DATA EXTRACTS:

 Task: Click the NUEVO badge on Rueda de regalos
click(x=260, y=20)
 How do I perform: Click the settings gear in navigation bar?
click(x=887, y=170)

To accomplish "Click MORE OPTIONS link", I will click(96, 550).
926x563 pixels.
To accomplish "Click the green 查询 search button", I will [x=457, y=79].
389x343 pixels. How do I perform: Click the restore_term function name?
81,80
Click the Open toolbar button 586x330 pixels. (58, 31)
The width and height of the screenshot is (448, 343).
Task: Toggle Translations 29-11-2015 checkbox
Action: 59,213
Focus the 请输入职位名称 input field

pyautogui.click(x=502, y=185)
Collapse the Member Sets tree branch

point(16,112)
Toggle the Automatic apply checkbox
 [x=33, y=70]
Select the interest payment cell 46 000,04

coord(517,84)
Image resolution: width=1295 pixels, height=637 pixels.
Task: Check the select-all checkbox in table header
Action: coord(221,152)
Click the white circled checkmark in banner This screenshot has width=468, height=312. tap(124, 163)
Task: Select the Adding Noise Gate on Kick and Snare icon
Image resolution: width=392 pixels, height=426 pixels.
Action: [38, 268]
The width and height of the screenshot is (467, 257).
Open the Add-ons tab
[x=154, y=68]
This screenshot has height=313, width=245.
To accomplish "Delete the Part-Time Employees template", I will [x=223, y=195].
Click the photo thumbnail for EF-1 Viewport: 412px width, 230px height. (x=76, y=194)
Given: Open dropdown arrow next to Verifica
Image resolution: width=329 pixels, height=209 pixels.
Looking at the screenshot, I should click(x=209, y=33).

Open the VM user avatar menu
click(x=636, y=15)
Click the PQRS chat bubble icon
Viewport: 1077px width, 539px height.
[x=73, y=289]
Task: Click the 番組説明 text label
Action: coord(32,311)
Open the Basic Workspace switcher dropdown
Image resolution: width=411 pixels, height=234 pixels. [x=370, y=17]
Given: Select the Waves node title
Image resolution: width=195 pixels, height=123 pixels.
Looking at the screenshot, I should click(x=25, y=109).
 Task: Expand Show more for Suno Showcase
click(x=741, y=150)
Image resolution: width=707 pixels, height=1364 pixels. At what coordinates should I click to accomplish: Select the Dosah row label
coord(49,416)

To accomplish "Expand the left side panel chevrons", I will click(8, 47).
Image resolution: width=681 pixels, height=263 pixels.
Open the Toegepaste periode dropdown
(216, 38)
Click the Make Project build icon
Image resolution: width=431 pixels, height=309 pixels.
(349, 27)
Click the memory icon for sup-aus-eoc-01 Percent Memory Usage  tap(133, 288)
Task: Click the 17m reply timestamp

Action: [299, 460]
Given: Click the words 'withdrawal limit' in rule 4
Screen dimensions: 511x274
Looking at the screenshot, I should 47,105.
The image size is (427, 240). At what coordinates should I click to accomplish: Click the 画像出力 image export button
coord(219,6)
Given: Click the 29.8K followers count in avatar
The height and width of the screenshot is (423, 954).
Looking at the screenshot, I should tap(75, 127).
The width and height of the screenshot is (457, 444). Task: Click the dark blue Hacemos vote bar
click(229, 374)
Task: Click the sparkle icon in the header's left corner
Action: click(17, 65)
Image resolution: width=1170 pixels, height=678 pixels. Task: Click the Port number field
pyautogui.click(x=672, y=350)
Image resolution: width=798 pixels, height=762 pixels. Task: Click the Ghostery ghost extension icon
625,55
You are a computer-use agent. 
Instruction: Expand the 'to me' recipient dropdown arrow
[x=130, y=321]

REQUIRED ACTION: Pull out all lines containing the word "Given" from the entries above.

EXERCISE OUTPUT:
Given: Open dropdown arrow next to Verifica
Given: Select the Waves node title
Given: Click the words 'withdrawal limit' in rule 4
Given: Click the 29.8K followers count in avatar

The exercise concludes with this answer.